When a child is lost or someone is injured and rescuers are racing against the clock, what they need most are two more legs and a big wet nose.
Medina County residents got to meet some of those four-legged heroes that can make a difference in an emergency.
The North Central Ohio K-9 Search and Rescue team brought a few of its canine compatriots to Buckeye Woods Park on Sunday afternoon to show residents how much goes into training these special dogs.
“I tell all my students: ‘It’s something you want to train for, to practice for; something you want to work for,’ ” team leader Martin Warchola said.
He added, “And something you want to hope and pray you never get called out for.”
Seven other team members — well, 14 if you count the ones with tails — were present to show off the team’s know-how in finding missing people and bodies.
A graduation ceremony Sunday meant 34 dogs now are available to law enforcement and fire/rescue departments 24 hours a day, seven days a week.
The group has been together under Warchola’s leadership for two years , serving Medina, Cuyahoga, Wayne, Stark and Summit counties. They’ve been called out three times, though one call was canceled by police before the team could respond.
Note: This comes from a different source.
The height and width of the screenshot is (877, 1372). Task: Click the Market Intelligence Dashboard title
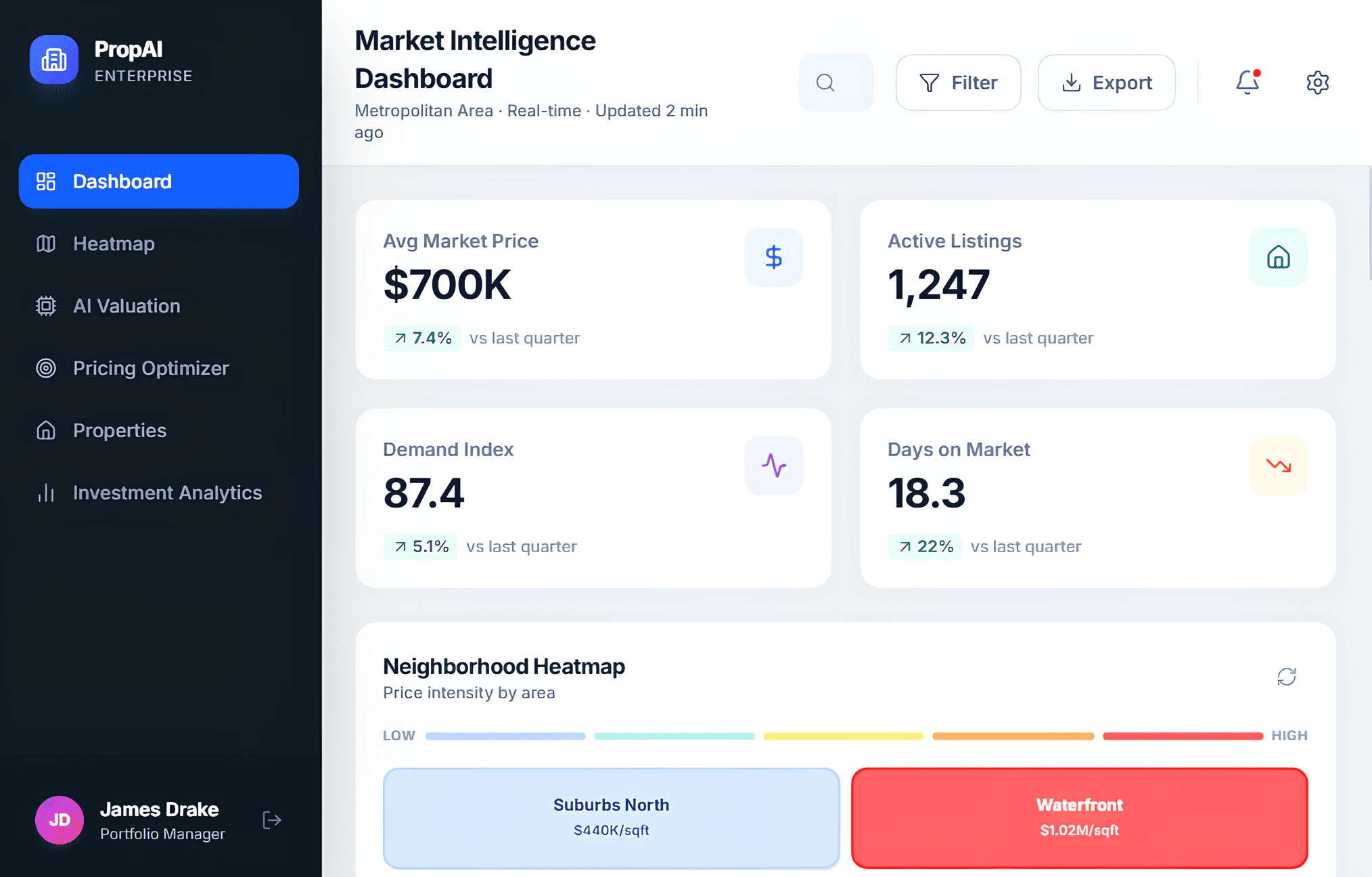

Warchola’s group replaced another squad that disbanded.
The service is free and the team is all volunteer. Like all the others, Warchola, 54, of Lafayette Township, maintains a day job. He is vice president of engineering at Meyer Products, which makes snowplows.
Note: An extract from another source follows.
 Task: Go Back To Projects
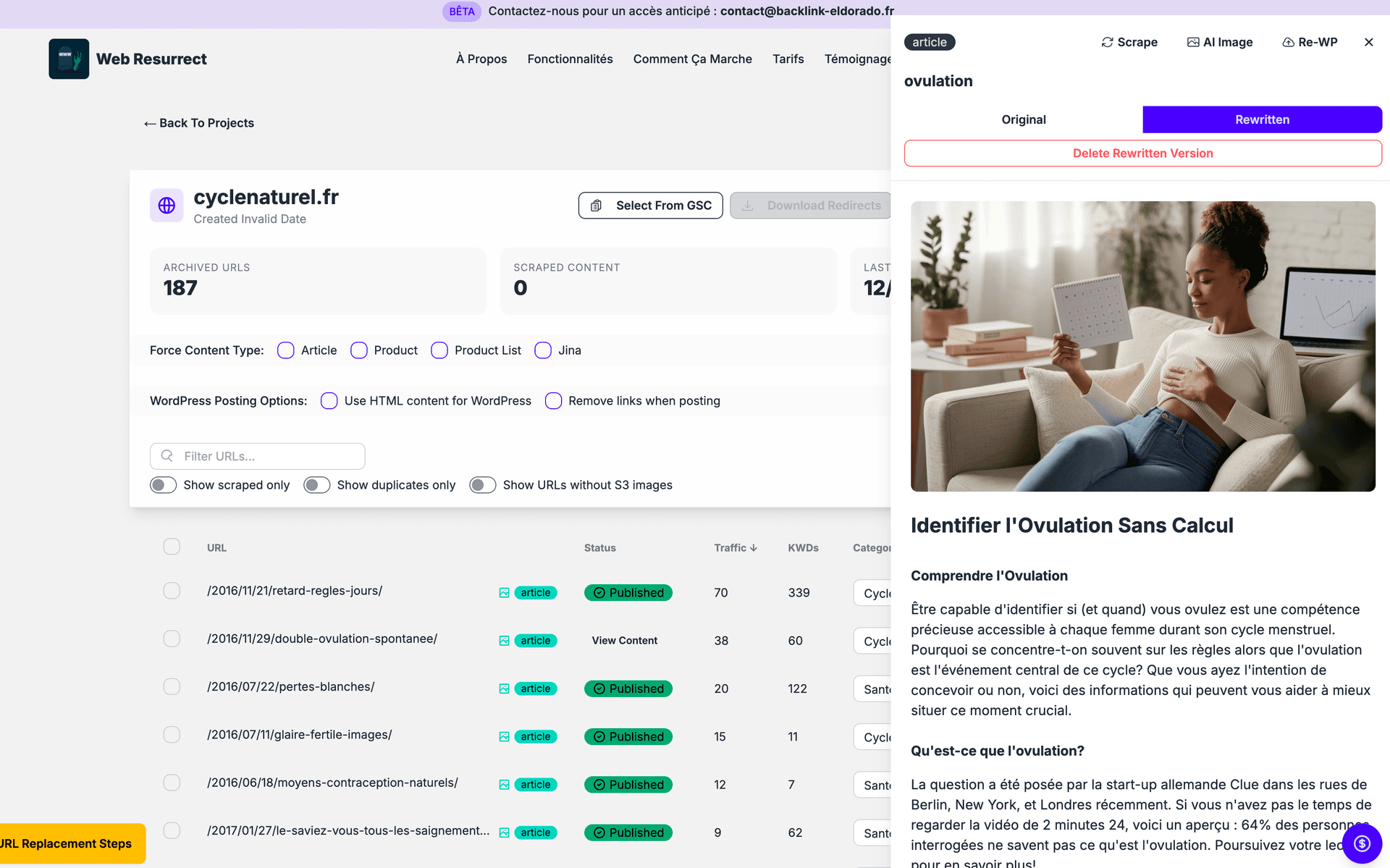tap(198, 123)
But K-9s are his passion. He keeps Newfoundlands and at present has one named Maggie who is part of the team.
He said he puts in about 15 hours per week between group training and teaching classes.
Warchola said the dogs go through a full year of basic training to qualify for the team. After that, the dogs and their handlers can elect to specialize in different areas like water cadaver detection, which Warchola said is the most challenging training for both dog and human.
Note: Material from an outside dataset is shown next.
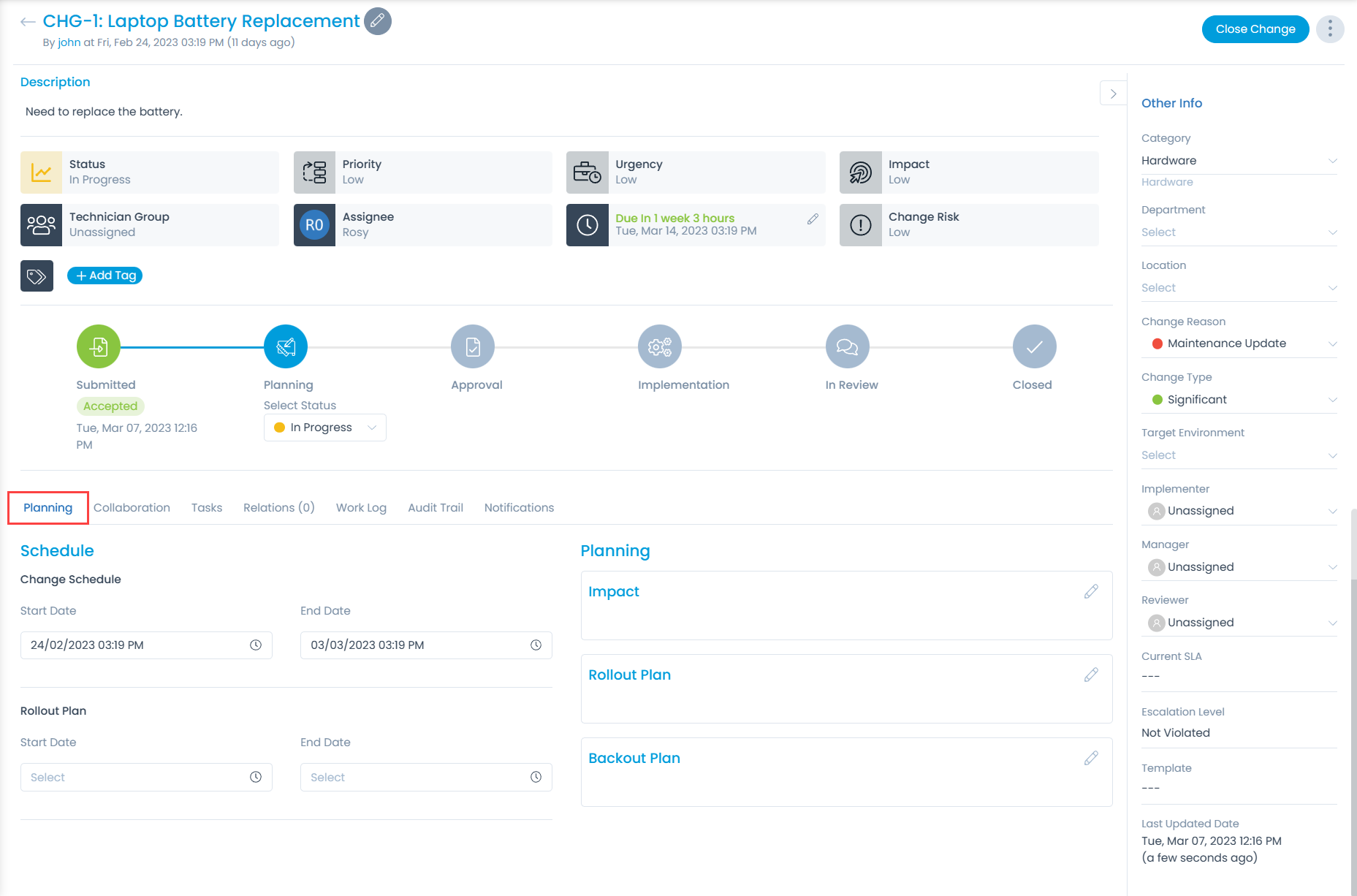Open the Select Status dropdown showing In Progress
This screenshot has width=1357, height=896.
click(324, 427)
Before and after the presentation, Warchola answered residents’ questions and talked about his own experiences, including bringing a dog team out in search of a murdered mother, Jessie Davis, in 2007.
He said there is no ideal breed of dog for search and rescue. The dog needs only to get along with people and other dogs and have an “outgoing play drive.”
“To us this is serious. To the dogs, it’s a game. The game is, ‘I want to go find that thing I smelled,’ ” he said.
Breed will determine the age when the dog is mature enough to begin training, he said.
Warchola also said that dogs have good days and bad days, and so the team will never work with fewer than two dogs and often uses as many as four.
But rule No. 1, he said, is always trust your dog.